These are MI5 products. They’re are both produced using “secret recipes”. Employees involved in their manufacture probably sign a commercial equivalent of the Official Secrets Act with their contract and are sworn never to divulge the ingredients and techniques used in the making of these products.
And now of course, we have a 21st century online equivalent of these culinary mysteries; the search algorithms used by Google to sift and rank the world’s websites.
Seas of SEO consultants claim to be able to “beat Google” and increase your site’s page rank. They too have their own SEO recipes; buy more back links, get listed in big web directories, optimise your HTML, don’t use java or pictures and remember that meta tags are passe. For some, ‘beating’ Google is an interesting intellectual puzzle. For others, it’s a chance to fleece the unwary. So what is Google’s secret recipe and is it really possible for an SEO consultant to beat it?

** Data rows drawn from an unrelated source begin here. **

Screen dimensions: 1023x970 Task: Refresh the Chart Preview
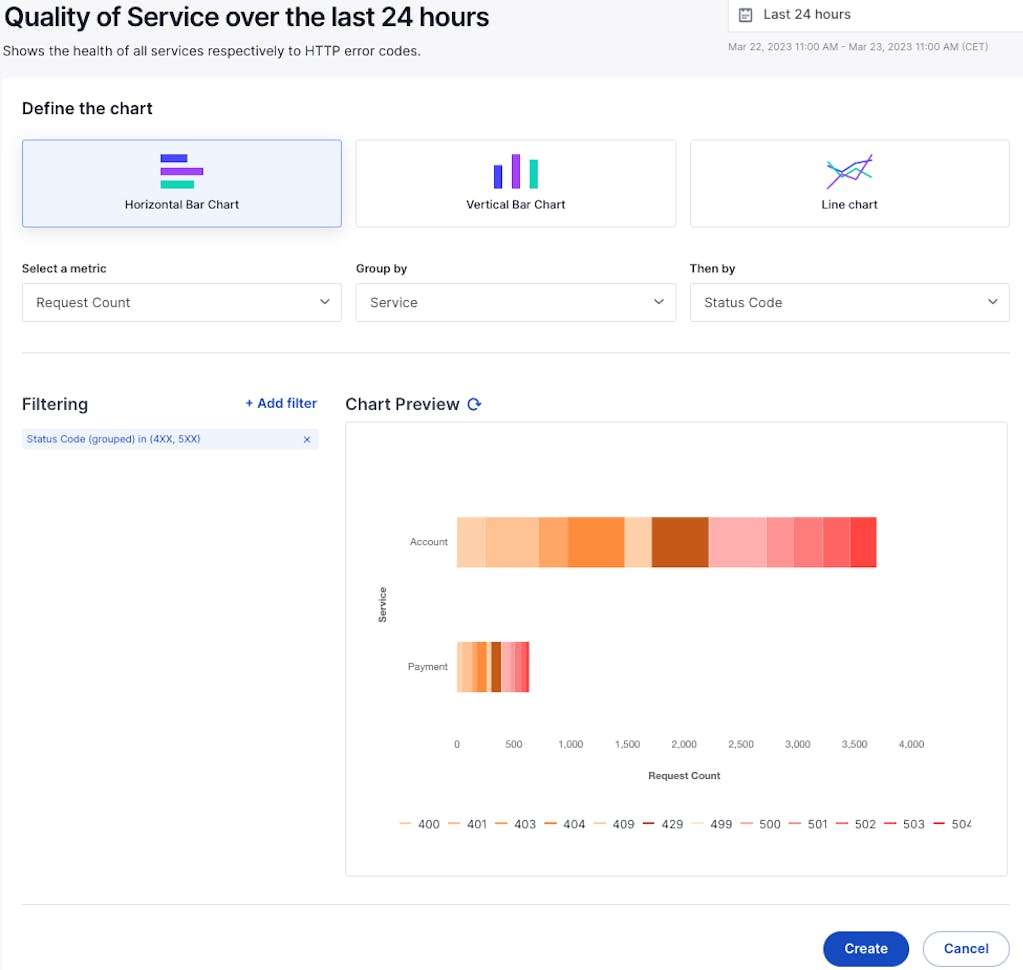pos(475,405)
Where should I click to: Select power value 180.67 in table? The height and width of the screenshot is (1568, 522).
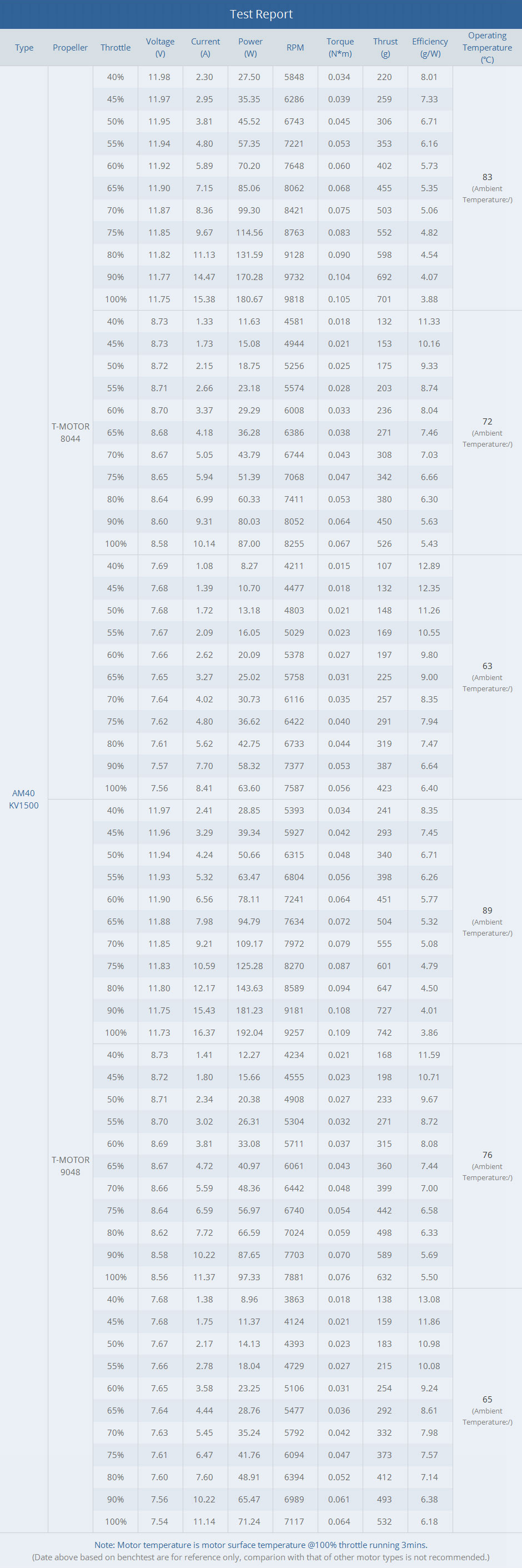(x=249, y=299)
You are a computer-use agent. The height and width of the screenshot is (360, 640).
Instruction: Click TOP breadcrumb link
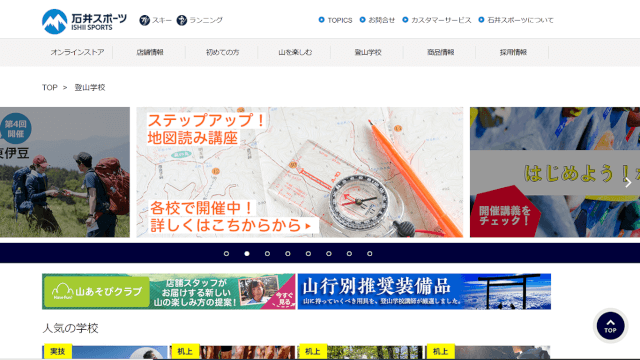pyautogui.click(x=50, y=87)
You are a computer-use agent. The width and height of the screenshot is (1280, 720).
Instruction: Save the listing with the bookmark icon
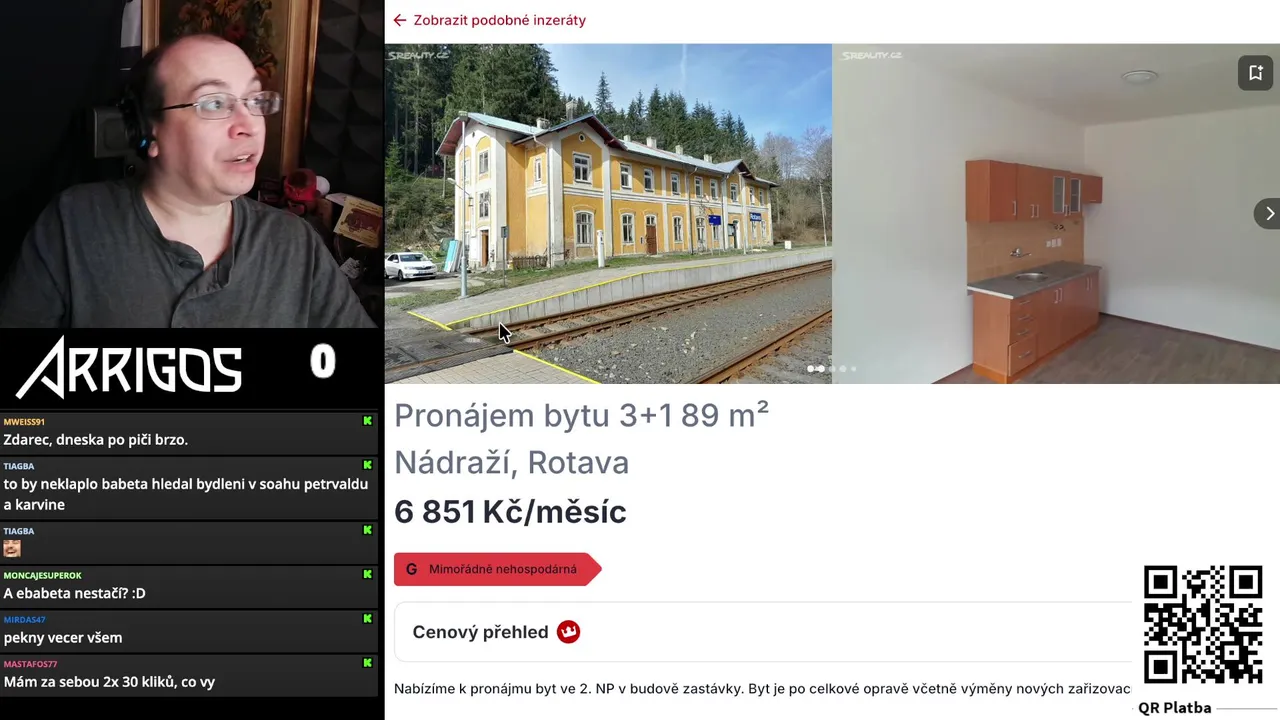1256,73
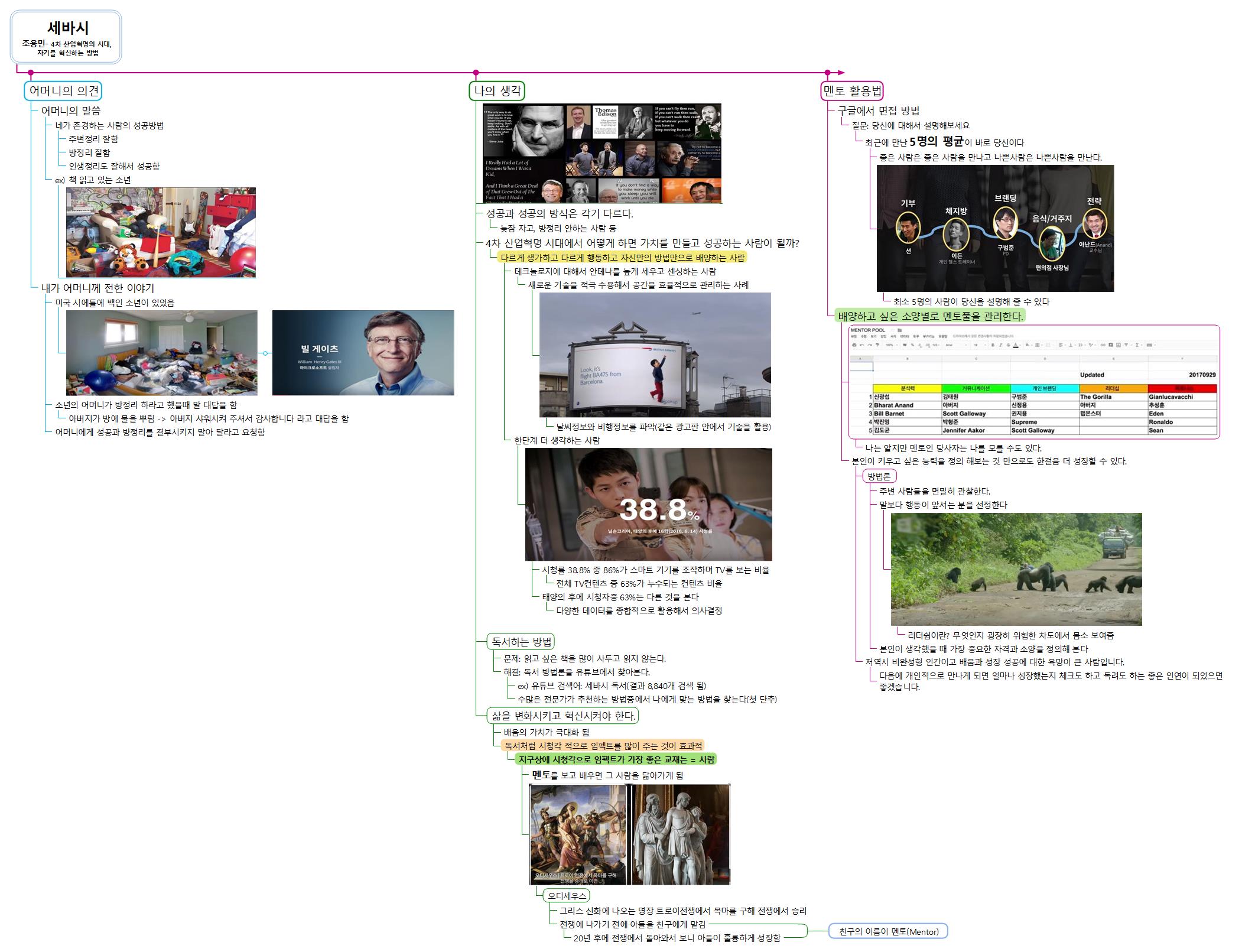Select the 친구의 이름이 멘토(Mentor) callout node

click(888, 932)
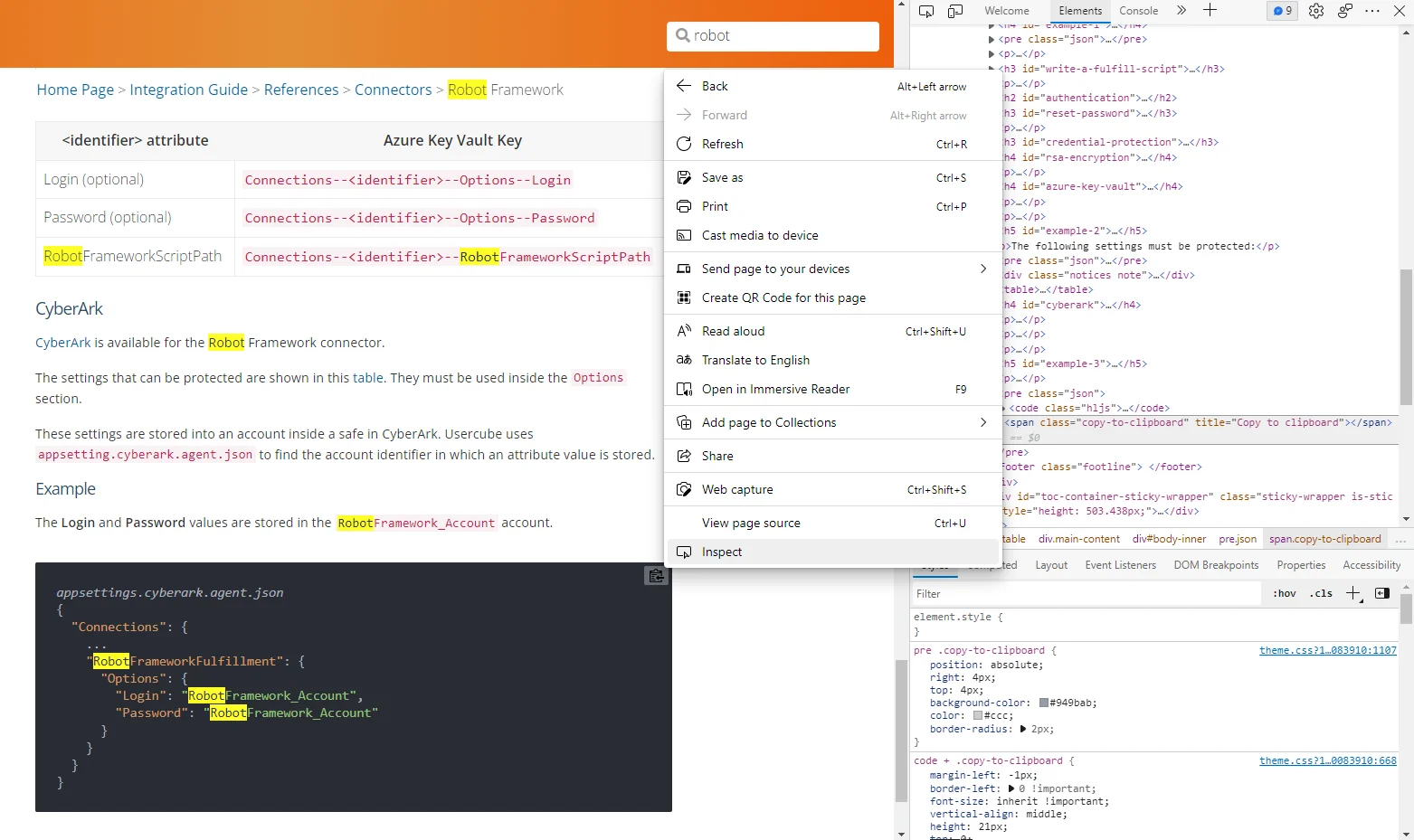Expand the border-radius property triangle
This screenshot has width=1414, height=840.
(1023, 729)
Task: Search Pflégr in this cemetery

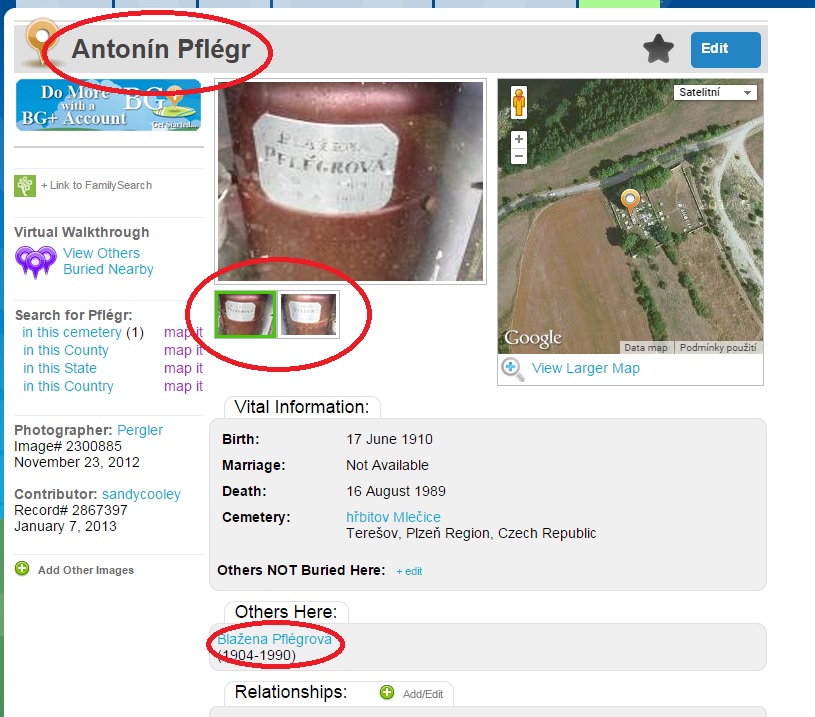Action: pos(72,332)
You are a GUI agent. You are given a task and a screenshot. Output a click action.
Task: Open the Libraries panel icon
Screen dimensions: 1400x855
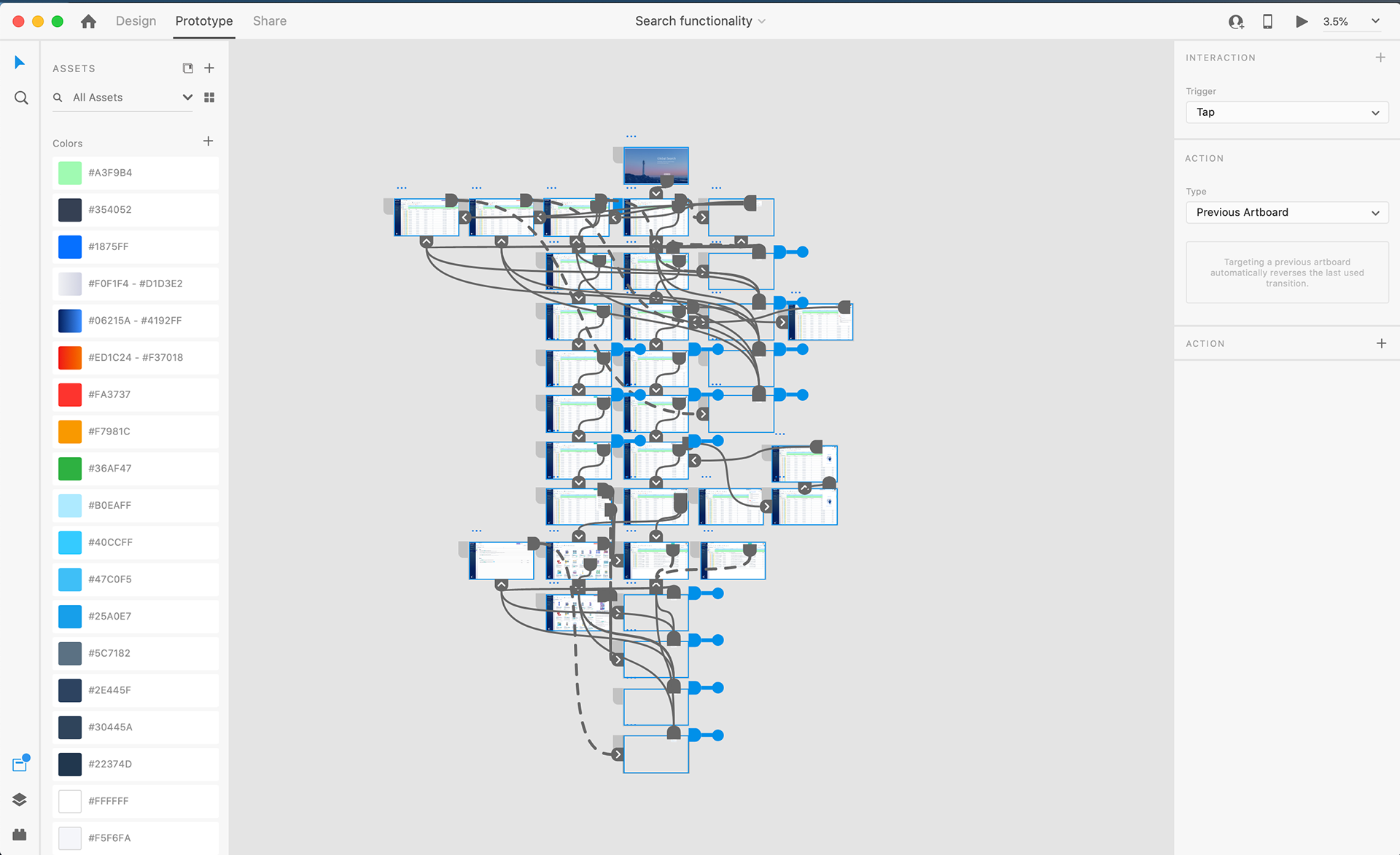pos(20,764)
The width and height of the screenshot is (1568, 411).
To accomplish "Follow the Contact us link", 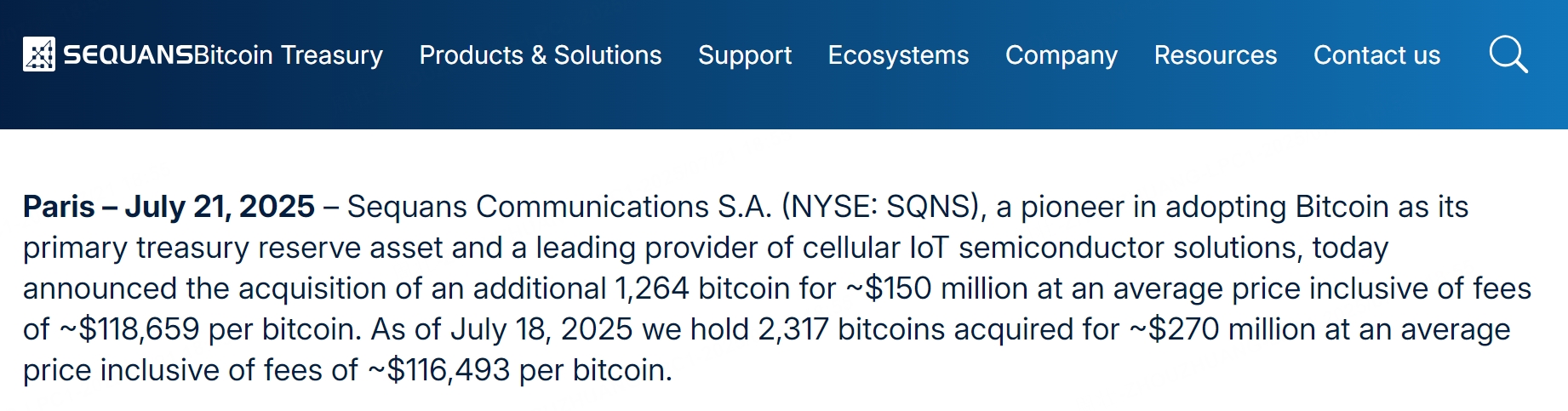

My guess is that Google runs what is, in effect, a very complex credit scoring model and applies it to the web sites of the world just as a retailer applies credit scoring to prospective card account customers. Think back to when you last applied for a credit or store card. You were asked where you lived, your DOB, your income, where you worked, if you owned your home, if so, for how many years, whether or not you had other credit cards or other debts and so on. This process is about collecting statistical data about you to predict how you are likely to behave as a customer. The store or the credit scoring company don’t know you as a person so they have to collect information that is representative of you, your financial behaviour and, ultimately, your financial trustworthiness.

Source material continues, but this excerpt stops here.